Task description
Starting at the top of the entries below, print each line exactly until the line with "The image size is (910, 500)." has been printed too.

Records contained in a dataset
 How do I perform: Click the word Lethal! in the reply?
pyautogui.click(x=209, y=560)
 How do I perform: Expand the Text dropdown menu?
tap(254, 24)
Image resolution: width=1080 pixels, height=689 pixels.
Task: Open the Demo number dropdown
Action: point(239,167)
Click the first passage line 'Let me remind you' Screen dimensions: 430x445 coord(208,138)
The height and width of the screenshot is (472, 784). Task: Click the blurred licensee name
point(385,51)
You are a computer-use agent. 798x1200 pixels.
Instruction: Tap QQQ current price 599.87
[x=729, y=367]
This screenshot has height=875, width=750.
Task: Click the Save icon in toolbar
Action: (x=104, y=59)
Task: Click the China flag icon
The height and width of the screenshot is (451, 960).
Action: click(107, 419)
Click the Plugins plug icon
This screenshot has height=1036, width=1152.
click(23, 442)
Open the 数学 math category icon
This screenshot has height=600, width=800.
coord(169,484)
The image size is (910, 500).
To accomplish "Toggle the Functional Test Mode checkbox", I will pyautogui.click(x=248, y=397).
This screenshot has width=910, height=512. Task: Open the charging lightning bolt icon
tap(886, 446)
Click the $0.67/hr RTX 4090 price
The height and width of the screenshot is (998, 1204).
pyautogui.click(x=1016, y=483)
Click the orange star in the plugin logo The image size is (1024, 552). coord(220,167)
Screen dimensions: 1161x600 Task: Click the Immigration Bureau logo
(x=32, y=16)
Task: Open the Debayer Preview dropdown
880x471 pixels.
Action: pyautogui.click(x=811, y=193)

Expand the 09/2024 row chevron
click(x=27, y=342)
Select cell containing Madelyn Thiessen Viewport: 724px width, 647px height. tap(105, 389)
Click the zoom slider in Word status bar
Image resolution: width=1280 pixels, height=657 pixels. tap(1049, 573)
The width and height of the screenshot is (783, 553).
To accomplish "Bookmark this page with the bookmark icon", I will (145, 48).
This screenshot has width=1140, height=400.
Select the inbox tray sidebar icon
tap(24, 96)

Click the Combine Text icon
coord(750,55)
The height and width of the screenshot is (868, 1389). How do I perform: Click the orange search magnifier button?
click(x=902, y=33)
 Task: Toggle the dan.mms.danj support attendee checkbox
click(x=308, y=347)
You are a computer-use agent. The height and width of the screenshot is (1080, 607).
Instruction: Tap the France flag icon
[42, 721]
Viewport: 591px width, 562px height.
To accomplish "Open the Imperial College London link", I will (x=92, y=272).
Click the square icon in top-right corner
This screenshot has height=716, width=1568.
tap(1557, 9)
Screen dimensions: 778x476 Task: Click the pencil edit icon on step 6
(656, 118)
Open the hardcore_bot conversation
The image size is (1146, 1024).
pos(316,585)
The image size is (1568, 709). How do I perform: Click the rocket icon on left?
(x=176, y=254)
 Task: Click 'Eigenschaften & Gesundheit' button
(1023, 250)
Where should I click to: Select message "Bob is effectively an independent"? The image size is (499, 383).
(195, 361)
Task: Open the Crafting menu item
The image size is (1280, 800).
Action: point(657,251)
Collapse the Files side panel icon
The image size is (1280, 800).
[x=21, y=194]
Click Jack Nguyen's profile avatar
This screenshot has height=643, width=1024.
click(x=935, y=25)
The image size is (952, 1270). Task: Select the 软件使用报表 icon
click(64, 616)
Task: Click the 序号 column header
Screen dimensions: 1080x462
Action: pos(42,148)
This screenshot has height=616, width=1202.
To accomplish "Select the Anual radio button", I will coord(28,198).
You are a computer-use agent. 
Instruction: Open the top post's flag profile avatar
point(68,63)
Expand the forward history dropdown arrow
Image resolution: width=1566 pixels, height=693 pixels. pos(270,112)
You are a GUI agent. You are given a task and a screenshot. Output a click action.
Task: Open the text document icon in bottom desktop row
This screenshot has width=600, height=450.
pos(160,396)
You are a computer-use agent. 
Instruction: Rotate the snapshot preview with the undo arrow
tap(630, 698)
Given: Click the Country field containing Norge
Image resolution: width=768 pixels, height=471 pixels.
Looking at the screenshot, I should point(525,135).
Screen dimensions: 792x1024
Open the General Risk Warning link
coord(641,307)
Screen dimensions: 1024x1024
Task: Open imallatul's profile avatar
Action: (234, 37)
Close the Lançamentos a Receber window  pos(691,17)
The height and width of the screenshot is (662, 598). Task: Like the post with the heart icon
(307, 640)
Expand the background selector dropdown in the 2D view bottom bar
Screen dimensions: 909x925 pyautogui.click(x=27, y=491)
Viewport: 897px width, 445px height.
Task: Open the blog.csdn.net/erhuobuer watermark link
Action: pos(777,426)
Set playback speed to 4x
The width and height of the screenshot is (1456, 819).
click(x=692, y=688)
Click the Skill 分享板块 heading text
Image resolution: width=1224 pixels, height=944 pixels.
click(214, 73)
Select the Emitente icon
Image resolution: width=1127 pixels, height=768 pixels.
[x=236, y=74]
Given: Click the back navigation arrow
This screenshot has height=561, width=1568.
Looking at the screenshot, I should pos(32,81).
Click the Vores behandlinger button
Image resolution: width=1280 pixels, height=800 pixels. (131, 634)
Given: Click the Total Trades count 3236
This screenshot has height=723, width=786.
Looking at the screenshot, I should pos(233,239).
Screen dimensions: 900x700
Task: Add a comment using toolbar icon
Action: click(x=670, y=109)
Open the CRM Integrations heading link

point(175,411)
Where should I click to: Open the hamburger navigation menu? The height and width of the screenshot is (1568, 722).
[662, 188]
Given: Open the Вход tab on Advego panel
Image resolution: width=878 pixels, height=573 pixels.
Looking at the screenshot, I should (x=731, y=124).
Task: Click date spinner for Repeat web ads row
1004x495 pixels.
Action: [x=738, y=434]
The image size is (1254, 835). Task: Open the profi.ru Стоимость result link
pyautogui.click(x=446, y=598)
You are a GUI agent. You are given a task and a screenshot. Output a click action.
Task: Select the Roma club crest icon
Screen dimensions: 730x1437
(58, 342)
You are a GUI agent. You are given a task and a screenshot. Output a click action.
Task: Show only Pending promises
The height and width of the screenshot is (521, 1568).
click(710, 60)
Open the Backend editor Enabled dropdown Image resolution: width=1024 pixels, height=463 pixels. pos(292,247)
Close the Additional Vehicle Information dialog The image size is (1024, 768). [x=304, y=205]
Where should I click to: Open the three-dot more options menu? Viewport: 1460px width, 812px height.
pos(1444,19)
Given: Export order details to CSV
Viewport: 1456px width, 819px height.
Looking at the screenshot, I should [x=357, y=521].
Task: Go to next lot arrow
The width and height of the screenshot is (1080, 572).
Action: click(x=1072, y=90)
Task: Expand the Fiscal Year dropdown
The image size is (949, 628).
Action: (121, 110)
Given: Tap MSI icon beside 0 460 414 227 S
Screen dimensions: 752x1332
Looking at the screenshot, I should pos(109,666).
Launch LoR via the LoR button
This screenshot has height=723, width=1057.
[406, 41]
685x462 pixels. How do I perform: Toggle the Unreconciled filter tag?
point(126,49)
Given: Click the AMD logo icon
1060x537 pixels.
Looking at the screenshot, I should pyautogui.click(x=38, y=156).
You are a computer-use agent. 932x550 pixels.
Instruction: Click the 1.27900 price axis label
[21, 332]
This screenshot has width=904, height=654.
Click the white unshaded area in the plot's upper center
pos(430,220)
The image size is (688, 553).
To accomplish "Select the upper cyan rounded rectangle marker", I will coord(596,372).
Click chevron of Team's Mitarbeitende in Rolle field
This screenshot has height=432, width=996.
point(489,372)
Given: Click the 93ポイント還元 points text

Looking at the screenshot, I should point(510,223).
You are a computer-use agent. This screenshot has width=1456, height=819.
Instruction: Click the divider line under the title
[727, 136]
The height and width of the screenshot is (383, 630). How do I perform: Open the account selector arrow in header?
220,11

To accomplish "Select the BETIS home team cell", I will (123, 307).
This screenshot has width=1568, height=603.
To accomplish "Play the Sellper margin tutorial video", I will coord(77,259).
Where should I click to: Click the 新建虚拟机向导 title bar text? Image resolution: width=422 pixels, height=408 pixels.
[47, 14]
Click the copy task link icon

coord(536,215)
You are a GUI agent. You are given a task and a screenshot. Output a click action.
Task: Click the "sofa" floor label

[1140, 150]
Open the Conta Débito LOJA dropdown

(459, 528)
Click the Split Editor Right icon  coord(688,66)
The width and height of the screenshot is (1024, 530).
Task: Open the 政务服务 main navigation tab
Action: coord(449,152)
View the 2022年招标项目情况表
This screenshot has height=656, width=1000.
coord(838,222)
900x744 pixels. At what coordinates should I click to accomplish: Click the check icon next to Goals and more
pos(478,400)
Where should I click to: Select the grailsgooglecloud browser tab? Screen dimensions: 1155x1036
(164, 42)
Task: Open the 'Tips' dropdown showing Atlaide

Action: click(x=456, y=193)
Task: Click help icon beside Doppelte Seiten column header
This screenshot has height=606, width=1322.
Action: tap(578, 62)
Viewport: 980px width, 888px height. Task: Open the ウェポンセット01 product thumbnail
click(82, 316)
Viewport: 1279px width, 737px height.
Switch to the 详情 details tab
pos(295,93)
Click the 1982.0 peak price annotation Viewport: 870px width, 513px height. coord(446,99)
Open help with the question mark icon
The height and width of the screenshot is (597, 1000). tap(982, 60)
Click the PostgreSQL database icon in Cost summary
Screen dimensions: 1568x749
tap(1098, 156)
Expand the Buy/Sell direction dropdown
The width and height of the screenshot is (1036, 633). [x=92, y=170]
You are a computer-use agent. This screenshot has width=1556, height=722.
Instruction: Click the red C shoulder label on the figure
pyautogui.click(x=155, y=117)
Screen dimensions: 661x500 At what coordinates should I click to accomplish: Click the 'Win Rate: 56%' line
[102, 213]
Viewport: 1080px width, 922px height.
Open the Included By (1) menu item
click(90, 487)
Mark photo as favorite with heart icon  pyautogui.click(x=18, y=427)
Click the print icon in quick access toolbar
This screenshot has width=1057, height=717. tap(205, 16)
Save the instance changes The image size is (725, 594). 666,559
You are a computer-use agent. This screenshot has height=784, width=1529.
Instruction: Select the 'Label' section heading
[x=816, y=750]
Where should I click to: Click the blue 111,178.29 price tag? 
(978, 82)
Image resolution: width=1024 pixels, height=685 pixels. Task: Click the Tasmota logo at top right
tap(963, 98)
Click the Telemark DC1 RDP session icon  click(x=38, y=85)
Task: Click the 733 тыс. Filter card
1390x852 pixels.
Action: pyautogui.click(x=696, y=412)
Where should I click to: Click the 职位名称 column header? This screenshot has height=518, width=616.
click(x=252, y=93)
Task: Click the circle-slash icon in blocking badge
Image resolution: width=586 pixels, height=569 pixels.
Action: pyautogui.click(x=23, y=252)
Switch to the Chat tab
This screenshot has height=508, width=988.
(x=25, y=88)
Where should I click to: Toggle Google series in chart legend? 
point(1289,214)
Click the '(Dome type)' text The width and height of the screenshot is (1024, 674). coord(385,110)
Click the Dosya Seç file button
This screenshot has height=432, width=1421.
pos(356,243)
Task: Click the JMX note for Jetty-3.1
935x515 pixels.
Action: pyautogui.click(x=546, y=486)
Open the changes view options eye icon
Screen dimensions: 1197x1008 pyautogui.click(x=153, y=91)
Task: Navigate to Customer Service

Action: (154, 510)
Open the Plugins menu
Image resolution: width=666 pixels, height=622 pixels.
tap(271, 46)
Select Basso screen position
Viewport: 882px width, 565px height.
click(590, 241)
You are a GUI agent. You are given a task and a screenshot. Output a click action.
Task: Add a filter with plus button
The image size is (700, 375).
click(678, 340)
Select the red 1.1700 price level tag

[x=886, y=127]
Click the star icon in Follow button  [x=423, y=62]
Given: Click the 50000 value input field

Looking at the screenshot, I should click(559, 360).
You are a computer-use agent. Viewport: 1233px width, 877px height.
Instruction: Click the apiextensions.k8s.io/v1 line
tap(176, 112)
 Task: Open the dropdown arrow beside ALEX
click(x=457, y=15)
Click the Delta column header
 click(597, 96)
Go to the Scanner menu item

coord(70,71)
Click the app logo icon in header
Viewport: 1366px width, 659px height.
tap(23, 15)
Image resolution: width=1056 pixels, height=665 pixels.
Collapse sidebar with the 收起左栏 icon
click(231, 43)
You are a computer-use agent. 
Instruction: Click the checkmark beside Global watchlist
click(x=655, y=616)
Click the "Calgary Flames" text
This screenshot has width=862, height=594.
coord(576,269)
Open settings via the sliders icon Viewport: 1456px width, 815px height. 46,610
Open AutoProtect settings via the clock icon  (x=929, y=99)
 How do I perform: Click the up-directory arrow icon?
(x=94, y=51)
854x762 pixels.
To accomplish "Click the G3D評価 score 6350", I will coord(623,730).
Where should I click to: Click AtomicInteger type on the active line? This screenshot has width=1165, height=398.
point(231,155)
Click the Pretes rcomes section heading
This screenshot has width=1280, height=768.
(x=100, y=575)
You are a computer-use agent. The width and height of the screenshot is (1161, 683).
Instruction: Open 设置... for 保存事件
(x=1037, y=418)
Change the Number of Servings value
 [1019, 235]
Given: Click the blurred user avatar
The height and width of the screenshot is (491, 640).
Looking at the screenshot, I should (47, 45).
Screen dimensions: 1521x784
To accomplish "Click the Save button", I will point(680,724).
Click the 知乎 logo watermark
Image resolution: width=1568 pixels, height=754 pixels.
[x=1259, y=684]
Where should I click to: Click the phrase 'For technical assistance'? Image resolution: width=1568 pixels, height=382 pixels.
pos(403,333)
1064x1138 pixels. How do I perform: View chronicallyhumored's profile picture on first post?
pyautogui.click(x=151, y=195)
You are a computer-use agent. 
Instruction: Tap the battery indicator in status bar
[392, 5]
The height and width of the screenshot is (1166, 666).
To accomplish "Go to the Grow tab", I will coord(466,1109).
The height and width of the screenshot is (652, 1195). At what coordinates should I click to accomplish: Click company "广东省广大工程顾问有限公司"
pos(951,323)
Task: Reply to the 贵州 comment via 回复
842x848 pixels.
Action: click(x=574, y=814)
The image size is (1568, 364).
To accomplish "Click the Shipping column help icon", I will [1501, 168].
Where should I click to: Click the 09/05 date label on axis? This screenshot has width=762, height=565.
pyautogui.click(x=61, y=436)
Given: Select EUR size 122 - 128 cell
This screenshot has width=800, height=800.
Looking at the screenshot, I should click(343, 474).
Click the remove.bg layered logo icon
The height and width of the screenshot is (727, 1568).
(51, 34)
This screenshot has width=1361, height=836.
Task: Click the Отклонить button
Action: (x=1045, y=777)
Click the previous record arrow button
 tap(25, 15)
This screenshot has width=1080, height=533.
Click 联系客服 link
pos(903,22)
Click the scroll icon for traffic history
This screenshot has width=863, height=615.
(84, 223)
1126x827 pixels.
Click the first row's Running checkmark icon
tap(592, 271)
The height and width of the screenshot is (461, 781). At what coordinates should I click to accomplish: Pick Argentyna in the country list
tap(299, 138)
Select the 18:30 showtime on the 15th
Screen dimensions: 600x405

Written answer
 How do I perform: Click the word Lethal! in the reply?
pyautogui.click(x=209, y=560)
 How do I perform: Expand the Text dropdown menu?
tap(254, 24)
Image resolution: width=1080 pixels, height=689 pixels.
Task: Open the Demo number dropdown
Action: point(239,167)
Click the first passage line 'Let me remind you' Screen dimensions: 430x445 coord(208,138)
The height and width of the screenshot is (472, 784). Task: Click the blurred licensee name
point(385,51)
You are a computer-use agent. 798x1200 pixels.
Instruction: Tap QQQ current price 599.87
[x=729, y=367]
This screenshot has height=875, width=750.
Task: Click the Save icon in toolbar
Action: (x=104, y=59)
Task: Click the China flag icon
The height and width of the screenshot is (451, 960).
Action: click(107, 419)
Click the Plugins plug icon
This screenshot has height=1036, width=1152.
click(23, 442)
Open the 数学 math category icon
This screenshot has height=600, width=800.
coord(169,484)
The image size is (910, 500).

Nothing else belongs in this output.